Visual explanation for video recognition

This post describes how temporally-sensitive saliency maps can be obtained for deep networks designed for video recognition. It is evident from the previous works [2, 3, 4] that saliency maps helps visualize why a model produced a given prediction and can uncover artifacts in the data and point towards a better architecture.

Task: To recognize human actions in videos from our recently released dataset which requires fine-grained understanding of the concepts [1]. The dataset dubbed as “Something-Something” consists of ~100,000 videos across 174 categories containing concepts such as dropping, picking, pushing etc.

Few Examples from the dataset


Picking [something] up	Pretending to put [something] onto [something]	Pushing [something] so that it falls off the table	Putting [something] into [something]

Visualization Technique used: Grad-CAM

Grad-CAM or Gradient-weighted Class Activation Mapping, proposed by [4], allows us to obtain localization map for any target class.
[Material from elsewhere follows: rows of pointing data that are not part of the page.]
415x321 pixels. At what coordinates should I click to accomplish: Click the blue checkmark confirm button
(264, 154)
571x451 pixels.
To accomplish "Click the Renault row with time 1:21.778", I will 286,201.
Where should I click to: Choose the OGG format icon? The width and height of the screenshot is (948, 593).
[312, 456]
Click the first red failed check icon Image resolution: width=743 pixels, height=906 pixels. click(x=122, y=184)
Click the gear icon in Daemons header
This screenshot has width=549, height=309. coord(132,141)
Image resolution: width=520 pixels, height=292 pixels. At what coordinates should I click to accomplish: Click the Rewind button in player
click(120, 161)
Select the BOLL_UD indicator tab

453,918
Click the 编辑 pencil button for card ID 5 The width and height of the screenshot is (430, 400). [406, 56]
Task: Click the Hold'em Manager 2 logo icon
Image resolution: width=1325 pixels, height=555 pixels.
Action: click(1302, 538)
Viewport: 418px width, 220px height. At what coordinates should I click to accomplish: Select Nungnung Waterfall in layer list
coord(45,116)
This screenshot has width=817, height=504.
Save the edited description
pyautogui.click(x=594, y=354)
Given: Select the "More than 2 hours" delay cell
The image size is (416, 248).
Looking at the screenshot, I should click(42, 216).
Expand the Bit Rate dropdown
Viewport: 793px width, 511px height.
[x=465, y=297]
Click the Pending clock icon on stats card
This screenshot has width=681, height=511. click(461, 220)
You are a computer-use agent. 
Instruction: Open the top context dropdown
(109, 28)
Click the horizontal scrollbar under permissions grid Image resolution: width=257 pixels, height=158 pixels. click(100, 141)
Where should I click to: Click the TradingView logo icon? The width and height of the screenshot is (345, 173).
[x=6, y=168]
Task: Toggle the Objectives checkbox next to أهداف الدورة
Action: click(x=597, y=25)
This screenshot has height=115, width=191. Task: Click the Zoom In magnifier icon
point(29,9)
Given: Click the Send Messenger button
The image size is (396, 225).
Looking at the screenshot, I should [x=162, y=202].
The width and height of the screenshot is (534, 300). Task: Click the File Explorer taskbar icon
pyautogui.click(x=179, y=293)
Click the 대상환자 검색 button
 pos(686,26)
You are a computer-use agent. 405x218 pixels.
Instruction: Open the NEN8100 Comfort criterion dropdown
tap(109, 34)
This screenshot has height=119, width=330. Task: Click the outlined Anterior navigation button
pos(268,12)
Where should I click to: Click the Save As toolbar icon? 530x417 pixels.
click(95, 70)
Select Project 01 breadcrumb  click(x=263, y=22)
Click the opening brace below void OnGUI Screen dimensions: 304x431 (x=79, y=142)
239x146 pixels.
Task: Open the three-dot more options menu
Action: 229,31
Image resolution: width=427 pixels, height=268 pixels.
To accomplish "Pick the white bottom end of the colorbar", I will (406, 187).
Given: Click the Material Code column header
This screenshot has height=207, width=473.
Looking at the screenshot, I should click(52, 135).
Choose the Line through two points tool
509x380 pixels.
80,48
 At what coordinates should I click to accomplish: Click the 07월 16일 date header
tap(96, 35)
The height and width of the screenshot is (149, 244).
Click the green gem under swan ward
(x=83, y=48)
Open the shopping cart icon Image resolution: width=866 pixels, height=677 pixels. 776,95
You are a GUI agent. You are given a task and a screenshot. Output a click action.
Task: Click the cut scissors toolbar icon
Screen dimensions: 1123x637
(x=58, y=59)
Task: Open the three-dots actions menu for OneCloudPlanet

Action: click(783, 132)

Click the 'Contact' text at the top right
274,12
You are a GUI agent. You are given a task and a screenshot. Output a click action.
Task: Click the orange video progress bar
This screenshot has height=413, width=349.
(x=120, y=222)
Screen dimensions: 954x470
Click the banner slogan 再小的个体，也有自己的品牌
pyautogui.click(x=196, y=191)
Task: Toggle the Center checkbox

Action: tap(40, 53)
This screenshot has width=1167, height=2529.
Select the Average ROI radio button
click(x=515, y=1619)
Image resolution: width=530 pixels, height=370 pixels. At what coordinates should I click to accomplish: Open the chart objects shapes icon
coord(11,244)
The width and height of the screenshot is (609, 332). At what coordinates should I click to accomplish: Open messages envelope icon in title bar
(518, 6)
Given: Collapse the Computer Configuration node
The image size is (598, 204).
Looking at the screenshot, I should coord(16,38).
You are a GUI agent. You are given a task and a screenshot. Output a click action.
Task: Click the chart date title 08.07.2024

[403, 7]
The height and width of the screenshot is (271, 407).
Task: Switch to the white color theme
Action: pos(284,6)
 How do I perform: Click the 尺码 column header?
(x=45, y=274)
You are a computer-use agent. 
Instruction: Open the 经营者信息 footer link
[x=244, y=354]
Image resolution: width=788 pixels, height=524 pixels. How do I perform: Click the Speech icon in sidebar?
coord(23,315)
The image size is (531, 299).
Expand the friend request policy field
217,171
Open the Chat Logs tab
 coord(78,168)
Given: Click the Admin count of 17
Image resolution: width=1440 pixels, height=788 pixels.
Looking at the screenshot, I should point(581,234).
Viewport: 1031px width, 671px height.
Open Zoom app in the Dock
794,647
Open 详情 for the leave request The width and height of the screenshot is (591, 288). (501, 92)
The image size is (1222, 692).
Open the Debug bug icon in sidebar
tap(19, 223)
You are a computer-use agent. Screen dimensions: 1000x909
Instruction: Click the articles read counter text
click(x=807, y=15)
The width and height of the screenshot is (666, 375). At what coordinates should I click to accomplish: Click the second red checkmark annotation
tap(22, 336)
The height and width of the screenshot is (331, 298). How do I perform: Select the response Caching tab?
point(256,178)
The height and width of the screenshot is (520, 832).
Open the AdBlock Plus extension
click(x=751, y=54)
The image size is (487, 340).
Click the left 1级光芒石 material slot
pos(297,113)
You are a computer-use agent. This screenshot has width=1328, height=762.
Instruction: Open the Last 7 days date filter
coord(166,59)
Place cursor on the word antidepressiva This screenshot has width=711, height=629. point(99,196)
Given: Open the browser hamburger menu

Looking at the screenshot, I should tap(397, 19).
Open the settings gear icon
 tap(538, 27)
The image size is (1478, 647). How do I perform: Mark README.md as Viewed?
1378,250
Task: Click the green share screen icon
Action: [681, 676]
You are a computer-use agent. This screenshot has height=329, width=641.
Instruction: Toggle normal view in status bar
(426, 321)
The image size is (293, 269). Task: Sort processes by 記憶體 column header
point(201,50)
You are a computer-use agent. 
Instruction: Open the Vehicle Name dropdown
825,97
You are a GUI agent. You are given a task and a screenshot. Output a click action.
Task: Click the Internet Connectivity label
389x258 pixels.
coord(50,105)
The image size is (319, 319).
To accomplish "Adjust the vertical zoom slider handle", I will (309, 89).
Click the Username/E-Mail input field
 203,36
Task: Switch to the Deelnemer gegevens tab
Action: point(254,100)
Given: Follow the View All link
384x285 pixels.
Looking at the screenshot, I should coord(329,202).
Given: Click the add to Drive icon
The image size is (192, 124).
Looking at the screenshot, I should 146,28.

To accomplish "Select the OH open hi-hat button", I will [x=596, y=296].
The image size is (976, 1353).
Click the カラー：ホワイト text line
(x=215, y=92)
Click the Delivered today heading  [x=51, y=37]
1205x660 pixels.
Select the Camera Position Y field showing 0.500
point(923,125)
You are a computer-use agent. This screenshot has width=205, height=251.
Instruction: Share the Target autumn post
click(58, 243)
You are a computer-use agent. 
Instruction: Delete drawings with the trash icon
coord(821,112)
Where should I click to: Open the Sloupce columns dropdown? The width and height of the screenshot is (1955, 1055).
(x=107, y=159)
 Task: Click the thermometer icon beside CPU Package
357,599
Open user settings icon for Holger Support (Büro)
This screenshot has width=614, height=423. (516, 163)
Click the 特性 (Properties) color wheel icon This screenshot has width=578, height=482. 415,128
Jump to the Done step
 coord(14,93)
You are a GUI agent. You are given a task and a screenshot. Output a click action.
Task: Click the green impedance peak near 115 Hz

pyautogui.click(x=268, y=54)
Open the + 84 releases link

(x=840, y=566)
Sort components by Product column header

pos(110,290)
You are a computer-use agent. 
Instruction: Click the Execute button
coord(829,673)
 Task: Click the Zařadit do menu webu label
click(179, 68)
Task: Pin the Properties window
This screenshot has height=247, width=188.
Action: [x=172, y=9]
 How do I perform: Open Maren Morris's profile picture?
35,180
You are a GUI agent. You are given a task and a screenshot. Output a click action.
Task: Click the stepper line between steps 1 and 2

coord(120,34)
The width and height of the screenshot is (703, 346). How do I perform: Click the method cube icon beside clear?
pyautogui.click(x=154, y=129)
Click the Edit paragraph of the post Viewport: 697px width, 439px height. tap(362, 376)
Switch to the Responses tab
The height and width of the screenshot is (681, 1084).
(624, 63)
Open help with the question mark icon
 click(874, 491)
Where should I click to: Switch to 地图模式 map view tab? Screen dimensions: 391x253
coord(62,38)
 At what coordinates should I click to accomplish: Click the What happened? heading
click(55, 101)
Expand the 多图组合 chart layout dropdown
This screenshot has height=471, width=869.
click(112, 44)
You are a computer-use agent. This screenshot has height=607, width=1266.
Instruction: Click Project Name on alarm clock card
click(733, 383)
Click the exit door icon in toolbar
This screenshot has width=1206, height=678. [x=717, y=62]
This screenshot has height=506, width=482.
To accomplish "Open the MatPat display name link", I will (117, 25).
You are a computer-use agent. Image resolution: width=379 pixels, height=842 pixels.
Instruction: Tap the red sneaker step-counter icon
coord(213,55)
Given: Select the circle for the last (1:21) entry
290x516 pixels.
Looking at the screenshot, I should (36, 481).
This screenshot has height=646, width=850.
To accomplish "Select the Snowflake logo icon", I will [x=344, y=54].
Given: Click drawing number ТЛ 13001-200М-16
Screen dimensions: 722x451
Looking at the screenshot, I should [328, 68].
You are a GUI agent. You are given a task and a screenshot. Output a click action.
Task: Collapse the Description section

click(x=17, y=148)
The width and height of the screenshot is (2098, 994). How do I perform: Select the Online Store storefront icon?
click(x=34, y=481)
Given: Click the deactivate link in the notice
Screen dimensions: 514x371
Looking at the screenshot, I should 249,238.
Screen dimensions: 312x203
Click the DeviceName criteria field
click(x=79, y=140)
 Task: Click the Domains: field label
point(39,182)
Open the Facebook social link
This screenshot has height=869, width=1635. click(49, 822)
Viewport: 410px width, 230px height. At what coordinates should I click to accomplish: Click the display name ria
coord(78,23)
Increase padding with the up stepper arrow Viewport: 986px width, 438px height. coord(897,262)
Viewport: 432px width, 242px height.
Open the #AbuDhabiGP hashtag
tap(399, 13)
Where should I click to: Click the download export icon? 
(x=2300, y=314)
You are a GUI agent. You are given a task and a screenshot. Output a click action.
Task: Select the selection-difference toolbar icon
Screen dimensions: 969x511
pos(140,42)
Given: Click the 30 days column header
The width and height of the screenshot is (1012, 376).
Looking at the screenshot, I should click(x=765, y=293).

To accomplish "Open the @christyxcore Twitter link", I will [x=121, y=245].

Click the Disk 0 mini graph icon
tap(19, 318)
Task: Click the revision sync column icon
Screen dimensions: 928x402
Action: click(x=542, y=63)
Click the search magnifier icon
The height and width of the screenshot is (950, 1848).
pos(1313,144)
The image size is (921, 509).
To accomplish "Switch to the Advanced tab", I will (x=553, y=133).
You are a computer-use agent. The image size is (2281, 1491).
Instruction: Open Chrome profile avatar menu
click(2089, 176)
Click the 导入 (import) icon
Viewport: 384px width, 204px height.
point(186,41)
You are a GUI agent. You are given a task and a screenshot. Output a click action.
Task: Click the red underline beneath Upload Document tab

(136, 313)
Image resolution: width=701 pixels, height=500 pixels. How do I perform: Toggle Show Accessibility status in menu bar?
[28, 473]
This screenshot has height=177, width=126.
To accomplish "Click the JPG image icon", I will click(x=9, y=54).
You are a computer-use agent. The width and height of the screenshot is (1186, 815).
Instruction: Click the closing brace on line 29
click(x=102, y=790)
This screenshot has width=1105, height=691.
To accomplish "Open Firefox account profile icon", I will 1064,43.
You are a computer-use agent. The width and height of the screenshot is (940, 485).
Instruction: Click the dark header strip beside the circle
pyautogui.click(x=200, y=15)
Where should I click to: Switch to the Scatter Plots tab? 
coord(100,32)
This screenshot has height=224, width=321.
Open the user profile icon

It involves,

Calculating gradients of a class logit w.r.t. to activation maps corresponding to the final convolutional layer.
Taking weighted average of these activation maps by using the gradients as weights.
Finally, applying ReLU to highlight regions that positvely correlates with the class chosen.
Projecting the obtained result back to the input space in the form of heatmaps (coarse localization maps).

Please refer [4] for more details.

Architecture details

For videos, a natural choice is to consider a video as a sequence of image frames and extend 2D-CNN filters in time domain to obtain 3D-CNN, which has been proved useful for video recognition tasks [5, 6]. We inflated ImageNet pre-trained ResNet-50 filters in time domain, following similar lines of work done by [6] for Inception-v1 and trained the resulting model on our dataset, choosing a subset of 40-classes as described in [1].

The dimensions of the final convolutional layer’s activations is 16x2048x7x7, with input of the dimensions 16x3x224x224, following the convention of (number of image frames x num channels x width x height). We chose a uniform kernel size of 3 in time domain with padding and stride of 1. This results in activation maps having the same time dimension as the input but not uncorrelated in time.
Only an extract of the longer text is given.